As the Warrior, Ala., angler prepared to embark on Day 2 of the Bassmaster Classic, he took a second to show off a heart monitor that on Friday registered a high of 218 beats per minute as he caught a 5-pound bass.

“That’s about like an event, like suffering a stroke,” Swindle said.

He and angler Aaron Martens have been allowing their vitals to be tracked, in order to determine how best to eat and to train. The numbers that emerge would give pause to anyone contending that elite pro anglers don’t resemble athletes.

Martens, as mellow a customer as you could care to encounter, jacked up to 221 beats per minute at his high Friday. And Swindle said he burned more than 4,100 calories over the course of a day of fishing that he described as only moderately strenuous.

He became concerned last year when he lost 14 pounds during the course of the Elite Series. Turns out he simply wasn’t eating enough, nor was he getting the most of his training. By monitoring his heart rate and eating more protein throughout his days, he trimmed his body fat from 13 percent last year to 9 percent this year.

The 37-year-old angler learned that he burns 750 calories an hour. His training consists usually of 20 minutes of cardio followed by 45 minutes of weight training. He favors a high number of reps for relatively modest weights — 300 reps of 115 pounds on the bench press, say.

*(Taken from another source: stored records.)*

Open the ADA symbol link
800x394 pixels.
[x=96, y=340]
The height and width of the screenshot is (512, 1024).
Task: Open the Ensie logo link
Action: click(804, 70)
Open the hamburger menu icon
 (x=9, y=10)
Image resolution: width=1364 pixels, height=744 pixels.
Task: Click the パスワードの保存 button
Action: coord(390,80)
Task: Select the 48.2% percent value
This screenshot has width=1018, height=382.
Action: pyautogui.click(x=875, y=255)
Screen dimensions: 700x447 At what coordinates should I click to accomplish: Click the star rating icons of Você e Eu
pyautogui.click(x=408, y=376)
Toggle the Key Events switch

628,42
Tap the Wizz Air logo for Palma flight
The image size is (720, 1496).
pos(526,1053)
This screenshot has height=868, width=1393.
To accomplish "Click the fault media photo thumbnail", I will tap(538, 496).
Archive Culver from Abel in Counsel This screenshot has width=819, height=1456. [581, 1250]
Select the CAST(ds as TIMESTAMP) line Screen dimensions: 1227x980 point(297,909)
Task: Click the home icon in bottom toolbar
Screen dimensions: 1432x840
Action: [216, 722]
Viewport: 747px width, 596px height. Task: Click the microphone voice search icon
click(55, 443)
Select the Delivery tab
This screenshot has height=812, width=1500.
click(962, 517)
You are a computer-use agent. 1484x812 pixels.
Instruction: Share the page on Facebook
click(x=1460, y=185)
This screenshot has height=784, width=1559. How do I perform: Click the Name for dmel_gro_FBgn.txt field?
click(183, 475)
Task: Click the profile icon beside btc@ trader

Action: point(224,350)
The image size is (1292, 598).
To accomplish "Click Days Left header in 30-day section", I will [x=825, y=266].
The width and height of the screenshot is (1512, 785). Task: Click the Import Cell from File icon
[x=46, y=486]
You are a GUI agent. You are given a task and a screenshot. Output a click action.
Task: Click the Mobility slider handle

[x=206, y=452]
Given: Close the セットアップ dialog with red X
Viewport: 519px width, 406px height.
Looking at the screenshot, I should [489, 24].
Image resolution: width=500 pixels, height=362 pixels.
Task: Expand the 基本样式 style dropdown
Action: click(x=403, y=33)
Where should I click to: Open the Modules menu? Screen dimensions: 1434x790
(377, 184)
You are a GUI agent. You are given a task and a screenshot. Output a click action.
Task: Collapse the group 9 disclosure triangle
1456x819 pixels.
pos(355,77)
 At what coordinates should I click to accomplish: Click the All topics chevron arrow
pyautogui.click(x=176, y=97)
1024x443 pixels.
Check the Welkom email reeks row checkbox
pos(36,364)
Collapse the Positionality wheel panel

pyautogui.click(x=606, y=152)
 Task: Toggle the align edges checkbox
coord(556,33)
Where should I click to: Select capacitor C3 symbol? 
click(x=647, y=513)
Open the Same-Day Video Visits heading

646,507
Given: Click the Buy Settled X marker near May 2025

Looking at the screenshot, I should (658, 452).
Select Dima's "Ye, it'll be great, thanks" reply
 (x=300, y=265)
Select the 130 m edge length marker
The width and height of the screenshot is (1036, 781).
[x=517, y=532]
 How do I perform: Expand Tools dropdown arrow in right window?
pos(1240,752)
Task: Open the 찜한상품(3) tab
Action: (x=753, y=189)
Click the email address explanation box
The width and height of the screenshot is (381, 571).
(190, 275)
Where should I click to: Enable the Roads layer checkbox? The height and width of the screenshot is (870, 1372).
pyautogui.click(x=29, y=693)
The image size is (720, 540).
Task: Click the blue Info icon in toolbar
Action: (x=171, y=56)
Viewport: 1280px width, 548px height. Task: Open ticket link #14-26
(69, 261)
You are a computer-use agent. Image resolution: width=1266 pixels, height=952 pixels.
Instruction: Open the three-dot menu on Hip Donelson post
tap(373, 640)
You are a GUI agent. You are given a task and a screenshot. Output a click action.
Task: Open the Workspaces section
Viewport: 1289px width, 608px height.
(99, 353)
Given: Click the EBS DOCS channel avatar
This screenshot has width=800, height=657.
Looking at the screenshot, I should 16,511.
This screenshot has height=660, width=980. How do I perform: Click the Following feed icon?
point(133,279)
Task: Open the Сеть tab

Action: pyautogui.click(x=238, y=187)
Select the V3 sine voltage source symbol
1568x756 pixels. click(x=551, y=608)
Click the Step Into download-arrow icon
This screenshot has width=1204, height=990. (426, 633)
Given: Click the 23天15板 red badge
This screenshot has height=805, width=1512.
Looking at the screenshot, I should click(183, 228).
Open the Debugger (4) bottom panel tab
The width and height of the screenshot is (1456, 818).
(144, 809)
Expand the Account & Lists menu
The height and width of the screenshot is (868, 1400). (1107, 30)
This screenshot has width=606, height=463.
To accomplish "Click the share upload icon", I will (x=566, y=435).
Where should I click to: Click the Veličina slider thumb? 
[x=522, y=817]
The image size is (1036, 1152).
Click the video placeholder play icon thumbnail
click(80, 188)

“We may not be running up the middle and getting my helmet knocked off, but I’m riding 50 mph, standing 13 hours a day, not eating,” Swindle said. “I challenge any athlete to do my workout and fish for three days a week, and I’ll come do yours, and we’ll see how we both do.”

Martens, one of the last anglers to launch Saturday morning, strapped his monitor to his torso in the final moments before he took off. His wife, Lesley, handed it to him from the bank just before take-off.

His workouts, she said, consist mostly of walking. He’d like to do more weight training, she said, “but he can’t find the time.”